Take the part that opens with the line containing "Open the post via the 1h timestamp" and closes with the line containing "Action: click(135, 162)". Switch "place label" to "map marker" and write out only those lines, leaving everything else in them unchanged.

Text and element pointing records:
___

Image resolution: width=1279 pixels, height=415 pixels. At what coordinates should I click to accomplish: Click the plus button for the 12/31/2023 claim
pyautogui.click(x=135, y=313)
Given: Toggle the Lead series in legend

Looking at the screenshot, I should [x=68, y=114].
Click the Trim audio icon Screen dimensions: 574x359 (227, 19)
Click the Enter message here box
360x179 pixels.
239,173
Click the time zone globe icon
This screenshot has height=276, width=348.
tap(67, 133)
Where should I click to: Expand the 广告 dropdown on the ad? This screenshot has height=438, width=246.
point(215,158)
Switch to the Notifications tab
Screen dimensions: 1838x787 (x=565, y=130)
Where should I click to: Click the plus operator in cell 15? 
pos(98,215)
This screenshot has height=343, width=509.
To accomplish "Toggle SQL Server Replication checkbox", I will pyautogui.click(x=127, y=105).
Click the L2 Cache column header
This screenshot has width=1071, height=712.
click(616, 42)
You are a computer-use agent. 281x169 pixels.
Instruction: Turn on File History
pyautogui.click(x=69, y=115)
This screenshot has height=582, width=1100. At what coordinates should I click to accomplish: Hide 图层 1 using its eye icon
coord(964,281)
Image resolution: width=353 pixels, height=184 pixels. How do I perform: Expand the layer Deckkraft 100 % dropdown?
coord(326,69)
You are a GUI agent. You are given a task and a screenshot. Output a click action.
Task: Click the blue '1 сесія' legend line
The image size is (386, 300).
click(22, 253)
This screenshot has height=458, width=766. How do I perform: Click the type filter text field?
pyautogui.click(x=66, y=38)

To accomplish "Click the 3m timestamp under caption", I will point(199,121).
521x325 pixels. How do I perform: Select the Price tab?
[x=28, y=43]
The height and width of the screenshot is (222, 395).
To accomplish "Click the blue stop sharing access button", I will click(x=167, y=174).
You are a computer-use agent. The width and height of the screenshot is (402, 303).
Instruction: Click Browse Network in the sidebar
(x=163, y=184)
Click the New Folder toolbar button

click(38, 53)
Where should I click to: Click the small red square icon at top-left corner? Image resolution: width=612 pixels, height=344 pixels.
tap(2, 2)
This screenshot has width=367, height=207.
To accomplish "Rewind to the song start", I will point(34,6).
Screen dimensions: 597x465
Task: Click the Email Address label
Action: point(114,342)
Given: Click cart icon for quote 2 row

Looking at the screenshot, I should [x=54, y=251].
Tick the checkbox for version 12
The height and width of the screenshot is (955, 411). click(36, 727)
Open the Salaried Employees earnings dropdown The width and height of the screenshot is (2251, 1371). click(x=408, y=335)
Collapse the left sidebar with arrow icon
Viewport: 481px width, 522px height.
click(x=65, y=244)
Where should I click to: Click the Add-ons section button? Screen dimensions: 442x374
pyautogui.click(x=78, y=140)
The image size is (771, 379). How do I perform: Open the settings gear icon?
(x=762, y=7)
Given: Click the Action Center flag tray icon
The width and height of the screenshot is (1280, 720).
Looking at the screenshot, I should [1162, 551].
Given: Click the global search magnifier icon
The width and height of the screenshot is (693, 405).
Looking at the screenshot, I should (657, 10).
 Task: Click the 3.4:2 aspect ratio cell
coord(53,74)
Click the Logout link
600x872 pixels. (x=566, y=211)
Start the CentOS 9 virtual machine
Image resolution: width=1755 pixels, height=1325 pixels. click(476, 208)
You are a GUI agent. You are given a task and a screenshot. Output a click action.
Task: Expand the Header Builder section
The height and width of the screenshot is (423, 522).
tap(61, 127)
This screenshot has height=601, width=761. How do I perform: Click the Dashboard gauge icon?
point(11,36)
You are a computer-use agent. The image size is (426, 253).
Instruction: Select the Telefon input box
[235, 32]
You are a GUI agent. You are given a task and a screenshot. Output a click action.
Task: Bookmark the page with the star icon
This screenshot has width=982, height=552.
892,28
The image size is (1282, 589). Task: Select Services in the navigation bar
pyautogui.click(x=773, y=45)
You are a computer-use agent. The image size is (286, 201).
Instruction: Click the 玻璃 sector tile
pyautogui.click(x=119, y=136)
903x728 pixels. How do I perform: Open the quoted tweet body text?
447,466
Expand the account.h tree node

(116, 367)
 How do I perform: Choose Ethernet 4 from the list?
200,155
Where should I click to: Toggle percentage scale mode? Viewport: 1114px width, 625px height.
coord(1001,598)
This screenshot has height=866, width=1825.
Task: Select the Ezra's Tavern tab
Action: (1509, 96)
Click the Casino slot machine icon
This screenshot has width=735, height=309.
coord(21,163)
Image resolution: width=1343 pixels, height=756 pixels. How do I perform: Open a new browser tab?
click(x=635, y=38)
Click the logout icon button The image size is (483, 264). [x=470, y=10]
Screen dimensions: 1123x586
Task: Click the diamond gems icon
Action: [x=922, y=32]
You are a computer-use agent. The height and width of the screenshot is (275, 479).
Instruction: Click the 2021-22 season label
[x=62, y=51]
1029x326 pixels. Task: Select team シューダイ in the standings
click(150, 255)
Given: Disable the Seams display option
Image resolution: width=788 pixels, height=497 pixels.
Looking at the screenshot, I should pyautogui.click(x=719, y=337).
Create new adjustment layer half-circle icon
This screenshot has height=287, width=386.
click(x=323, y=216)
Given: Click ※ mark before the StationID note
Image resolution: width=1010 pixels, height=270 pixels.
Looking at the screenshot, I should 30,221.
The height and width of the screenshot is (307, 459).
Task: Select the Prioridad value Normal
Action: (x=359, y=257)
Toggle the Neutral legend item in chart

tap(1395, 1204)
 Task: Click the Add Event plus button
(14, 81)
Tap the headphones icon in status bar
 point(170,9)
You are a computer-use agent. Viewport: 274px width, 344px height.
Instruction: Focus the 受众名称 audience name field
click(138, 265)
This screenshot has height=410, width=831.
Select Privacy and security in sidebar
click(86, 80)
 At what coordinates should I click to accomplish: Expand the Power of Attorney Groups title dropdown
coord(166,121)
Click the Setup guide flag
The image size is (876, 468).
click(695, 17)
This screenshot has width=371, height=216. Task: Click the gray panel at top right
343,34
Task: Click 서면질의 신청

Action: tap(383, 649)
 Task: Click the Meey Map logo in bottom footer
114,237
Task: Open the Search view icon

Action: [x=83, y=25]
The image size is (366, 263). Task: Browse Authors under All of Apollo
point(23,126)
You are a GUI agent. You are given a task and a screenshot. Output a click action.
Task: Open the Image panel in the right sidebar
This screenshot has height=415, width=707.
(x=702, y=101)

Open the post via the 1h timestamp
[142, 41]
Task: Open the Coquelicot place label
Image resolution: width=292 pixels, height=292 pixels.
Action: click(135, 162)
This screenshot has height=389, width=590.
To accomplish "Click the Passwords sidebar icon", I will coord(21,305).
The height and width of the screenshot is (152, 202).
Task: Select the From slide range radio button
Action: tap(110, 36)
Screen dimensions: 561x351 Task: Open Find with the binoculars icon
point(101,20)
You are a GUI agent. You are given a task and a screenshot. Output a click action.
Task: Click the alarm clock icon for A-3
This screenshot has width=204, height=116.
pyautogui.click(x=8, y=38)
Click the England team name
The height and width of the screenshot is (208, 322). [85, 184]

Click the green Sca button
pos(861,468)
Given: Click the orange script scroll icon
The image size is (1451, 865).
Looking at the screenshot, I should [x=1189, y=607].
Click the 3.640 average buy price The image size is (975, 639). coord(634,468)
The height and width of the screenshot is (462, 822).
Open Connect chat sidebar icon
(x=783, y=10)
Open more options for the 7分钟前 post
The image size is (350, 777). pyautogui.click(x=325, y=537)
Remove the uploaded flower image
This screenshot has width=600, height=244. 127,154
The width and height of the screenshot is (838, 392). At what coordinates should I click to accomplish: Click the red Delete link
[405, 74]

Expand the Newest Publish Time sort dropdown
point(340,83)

___

* RIGHT ANSWER
Open the post via the 1h timestamp
[142, 41]
Task: Open the Coquelicot map marker
Image resolution: width=292 pixels, height=292 pixels.
Action: click(135, 162)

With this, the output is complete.